## WHAT THE TASK REQUIRES
Would you output the lines from the one containing "Task: Click the Set color Hue: 67 action" through the final line of the entries, exactly and with pictures omitted?

=== Section Start ===

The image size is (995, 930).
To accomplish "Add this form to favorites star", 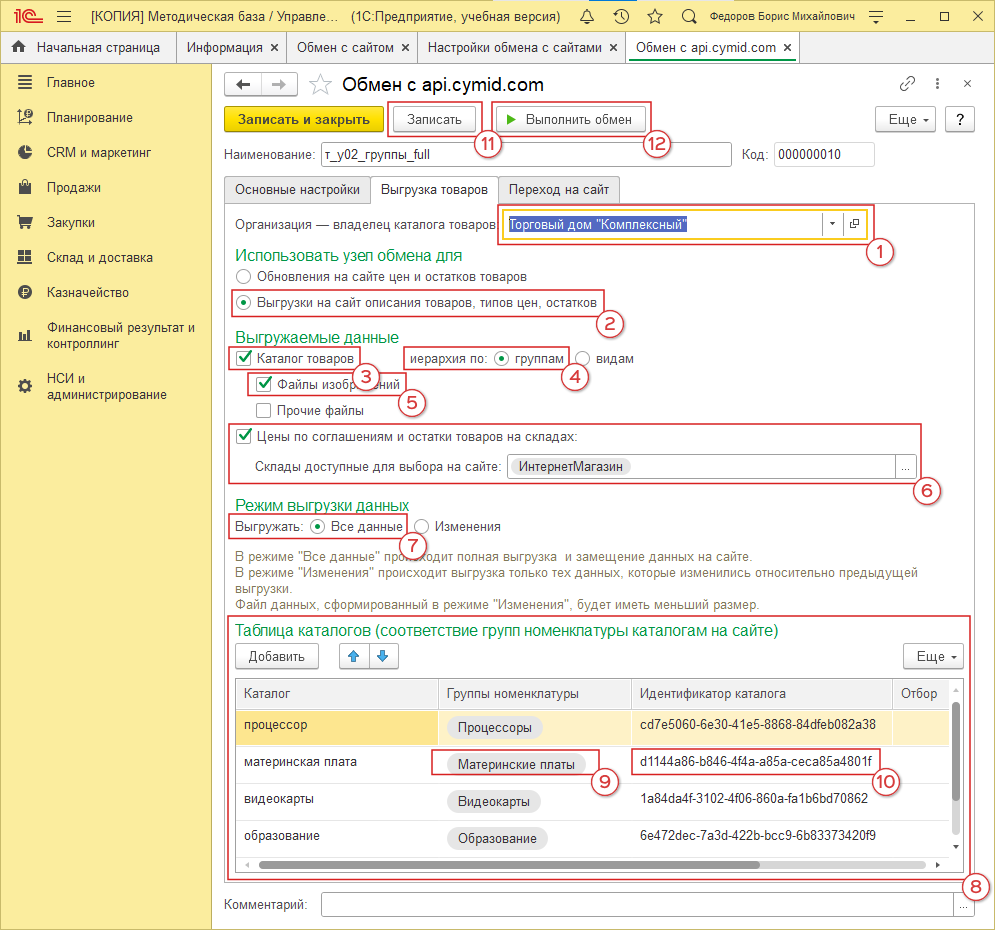I will pos(320,84).
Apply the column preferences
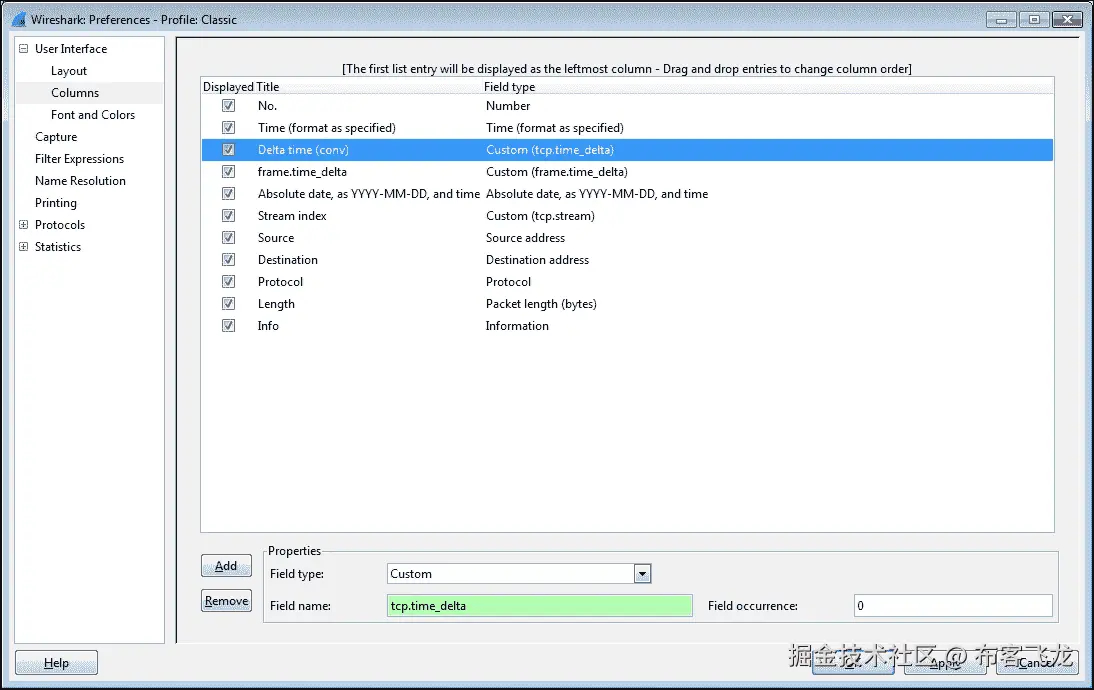 (944, 662)
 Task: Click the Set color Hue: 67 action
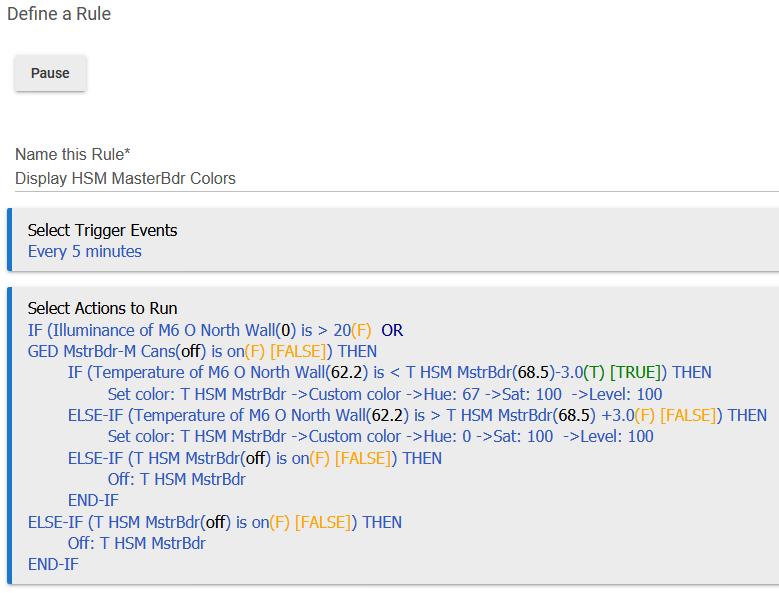pos(385,394)
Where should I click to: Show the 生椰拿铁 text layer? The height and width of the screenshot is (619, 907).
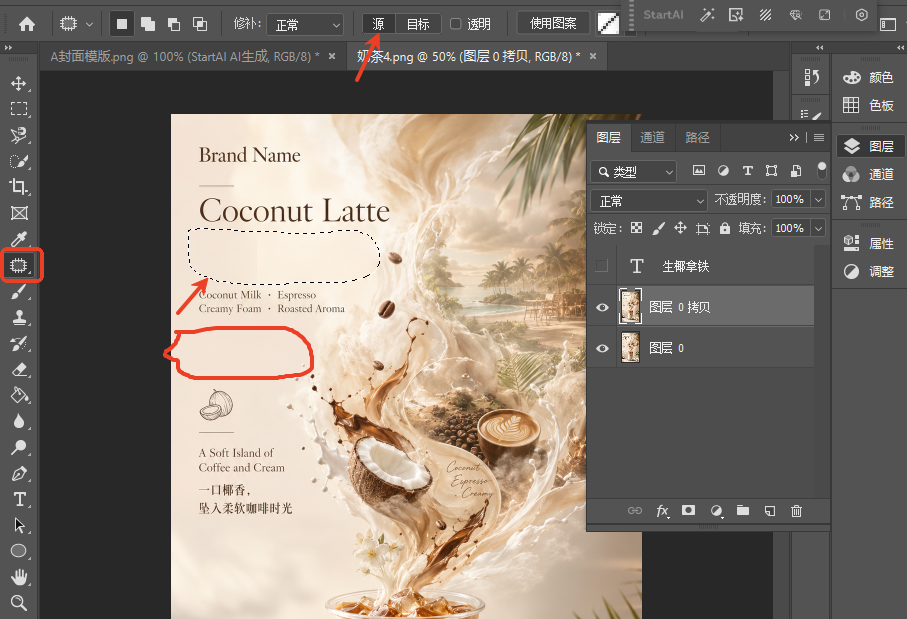[x=602, y=266]
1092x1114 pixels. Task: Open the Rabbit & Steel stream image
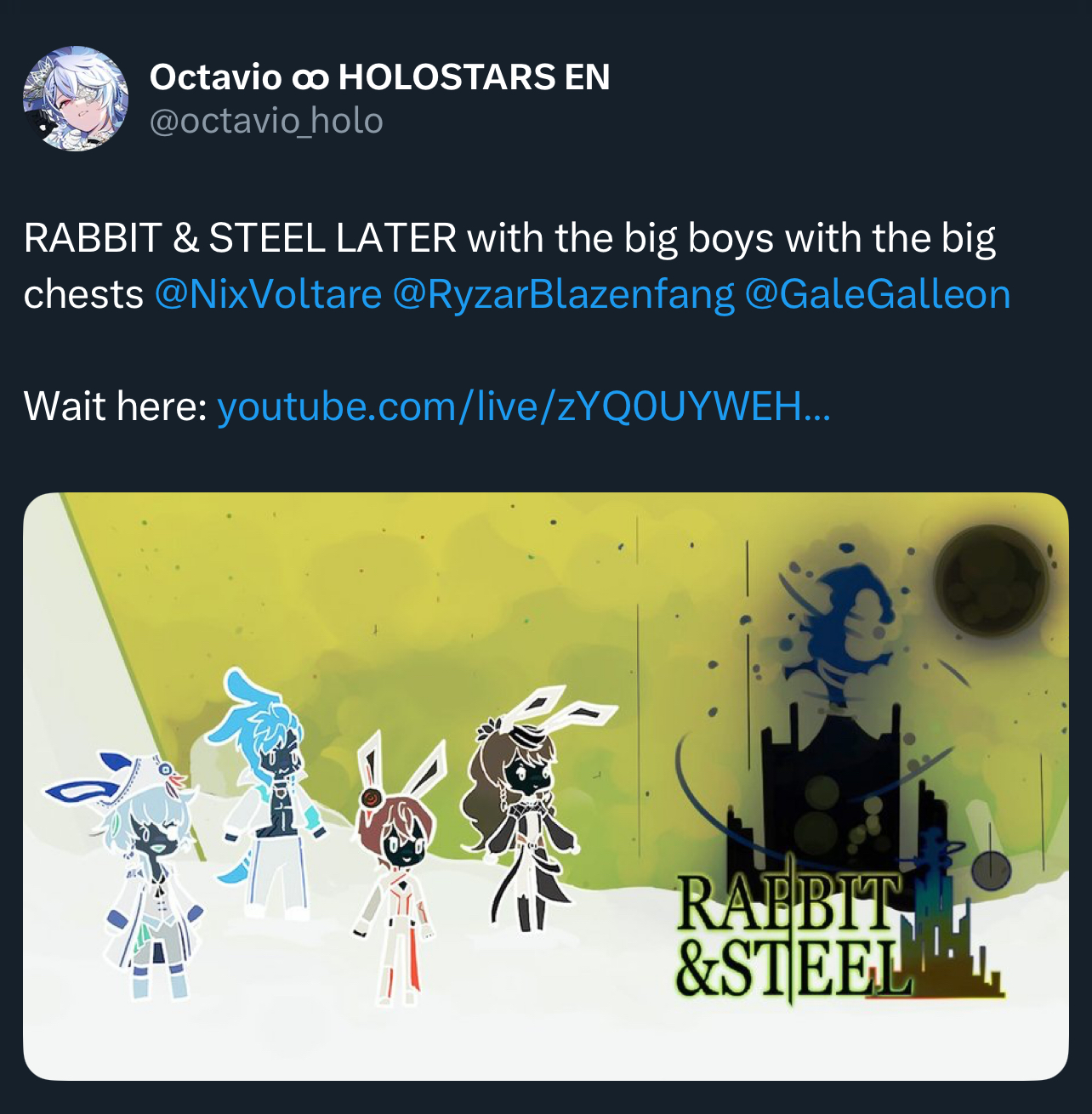(546, 787)
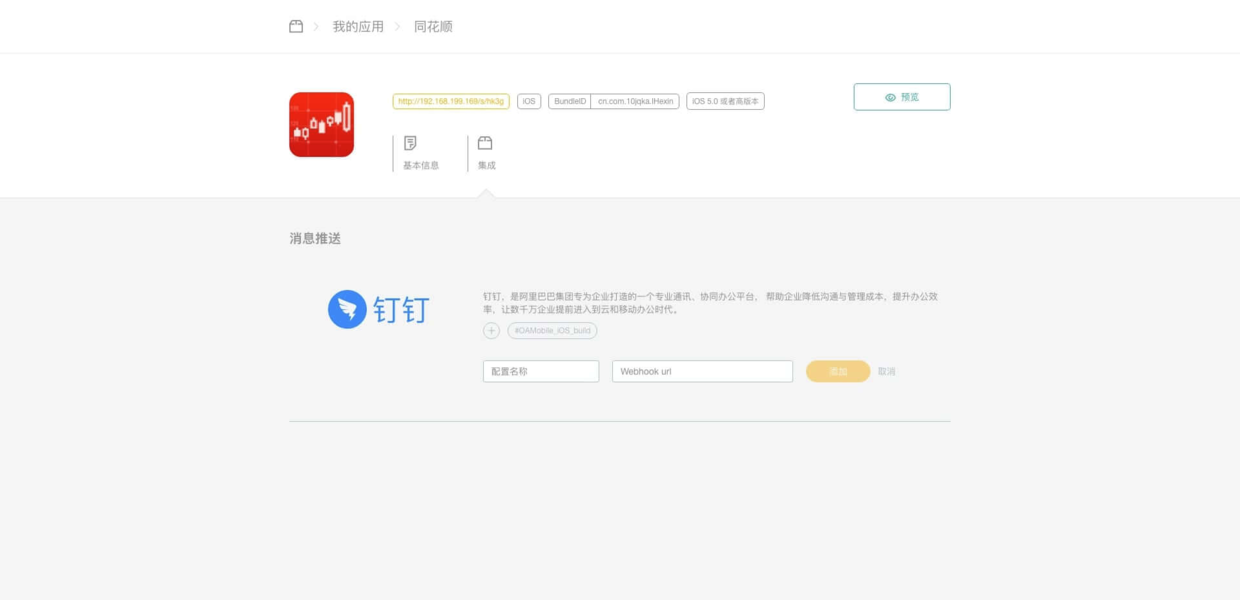Viewport: 1240px width, 600px height.
Task: Click the red 同花顺 app icon
Action: click(x=322, y=125)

=== Section End ===

## SOLUTION
 Task: Click the Set color Hue: 67 action
pos(385,394)
Where should I click to: Show the 生椰拿铁 text layer? The height and width of the screenshot is (619, 907).
[x=602, y=266]
1092x1114 pixels. Task: Open the Rabbit & Steel stream image
(546, 787)
Viewport: 1240px width, 600px height.
Task: Click the red 同花顺 app icon
Action: click(x=322, y=125)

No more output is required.